Read time 2min 40sec
Sanral's e-toll billing system is still not up to scratch, says DA shadow minister of transport Ian Ollis.
Sanral's e-toll billing system is still not up to scratch, says DA shadow minister of transport Ian Ollis.

The Electronic Toll Collection (ETC) venture says it is making progress in resolving billing issues that have plagued motorists using Gauteng's electronic freeways.

The South African National Roads Agency (Sanral) was told in the middle of February to remedy the situation that saw many South Africans receive inaccurate bills. The Opposition to Urban Tolling Alliance (Outa) in February handed over around 1 400 e-toll bill complaints it had collected to the Public Protector.

Chairman Wayne Duvenage says people are still experiencing "massive" problems trying to reconcile their accounts. He says the invoices many are receiving do not add up and there are still complaints about credits not reflecting, for example.

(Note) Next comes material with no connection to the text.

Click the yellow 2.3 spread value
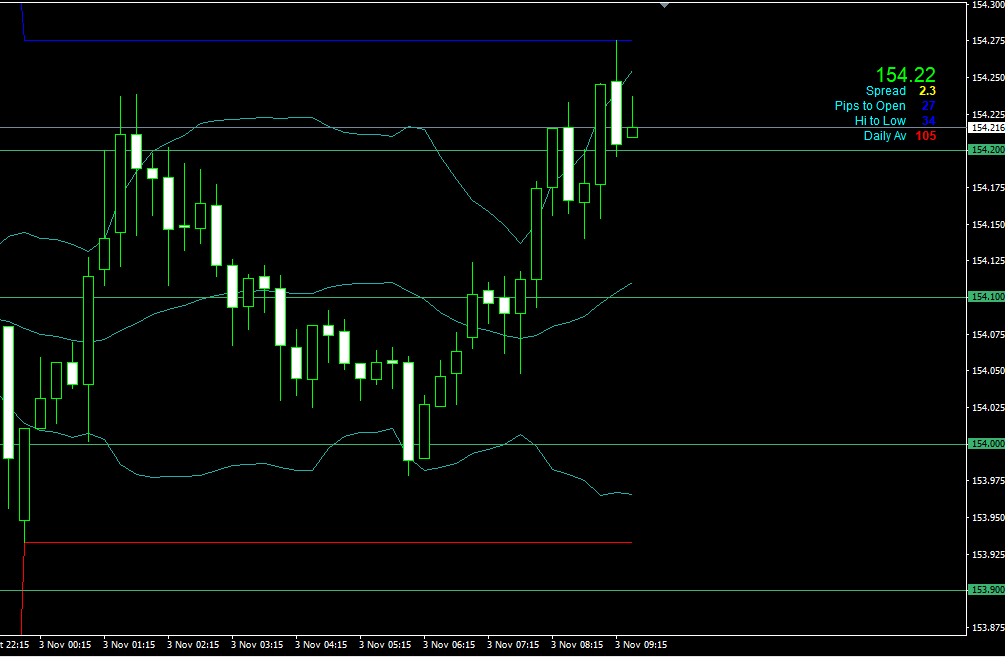The image size is (1005, 658). coord(927,91)
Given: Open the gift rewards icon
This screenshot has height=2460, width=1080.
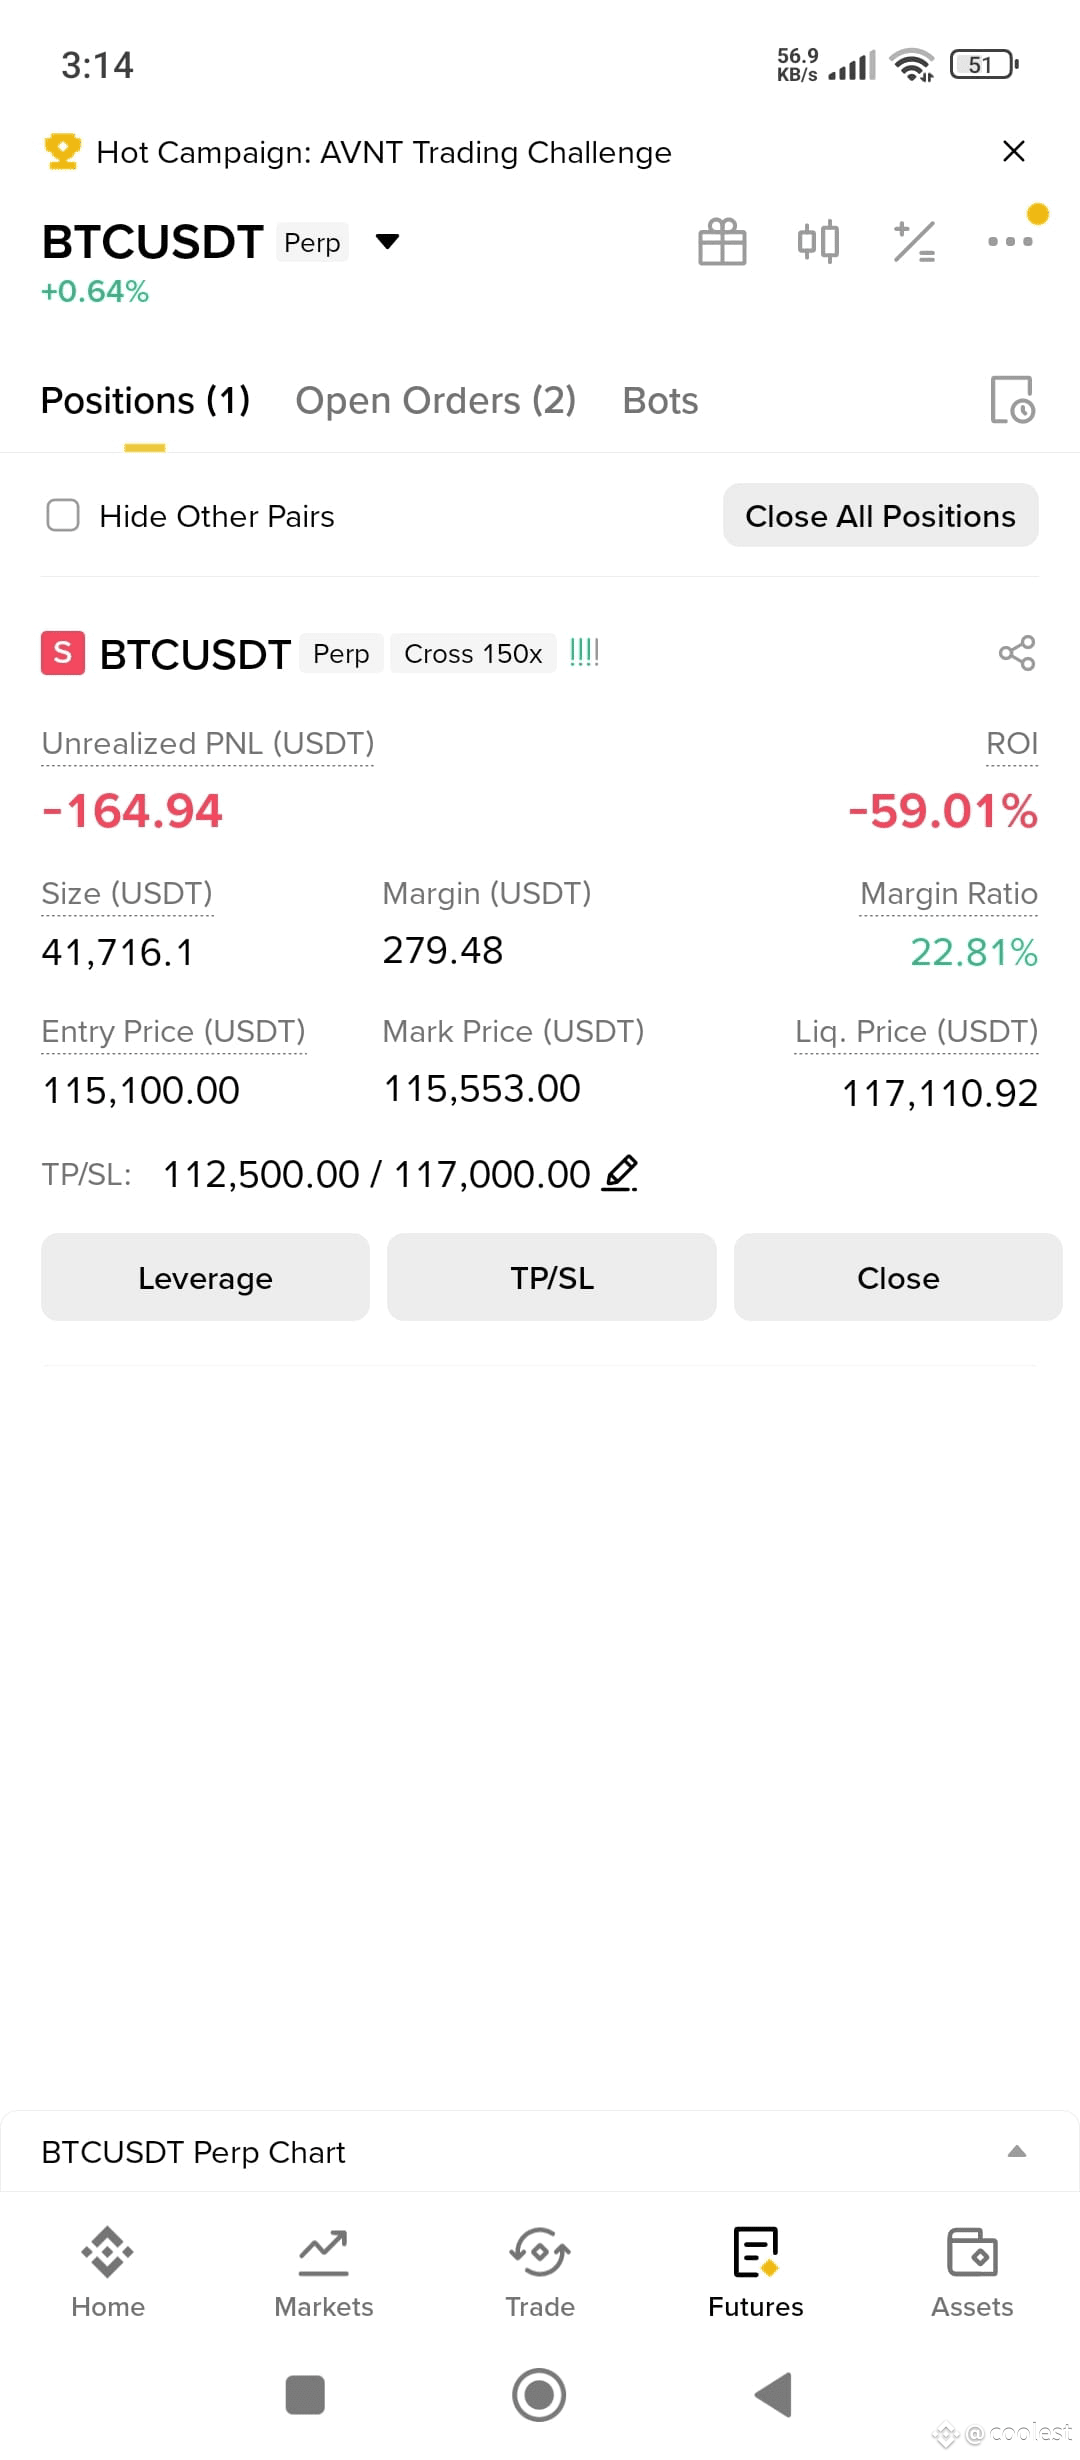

Democratic Alliance shadow minister of transport Ian Ollis says the billing system is still "a mess" and invoices are sent late, or to the wrong person, or for vehicles that do not exist. However, ETC - which handles the system on behalf of Sanral - says its accounting and invoicing system "is progressing well".

External issues

ETC adds "challenges with external dependencies are always going to be a challenge in a project of this nature", but would not elaborate on what these issues were. This week, the Department of Transport extended the grace period discount for e-toll invoices.

The extension covers all transactions between when e-tolling went live on 3 December, and the end of February, and means the more expensive alternate user transaction will not be enforced for that period.

Sanral did not respond to queries relating to how much it was owed, or the current compliance rate. However, figures provided by transport minister Dipuo Peters in April show that once accounts are handed over to the agency's Violation Processing Centre (VPC) - which happens after the seven-day grace period has lapsed - only 9.21% of motorists are paying up.

Sanral was owed a total of R702.2 million at the end of February, as only R250.8 million was paid against issued invoices of R953 million. Of the amount due, R543.5 million was handed over to the VPC for collection.

Despite the amount it has to collect, ETC says it has yet to issue summonses and letters of demand. The Justice Project of SA recently argued that companies have received e-mails indicating that "a letter of demand has been issued" and "a summons has been issued".

ETC says, however, that it has done final testing for this process and "some notifications of this taking place were issued in error". It says around 3 000 communications were sent out, but these were not summonses and letters of demand.

ETC has apologised for any inconvenience caused to the recipients of these items from its test environment.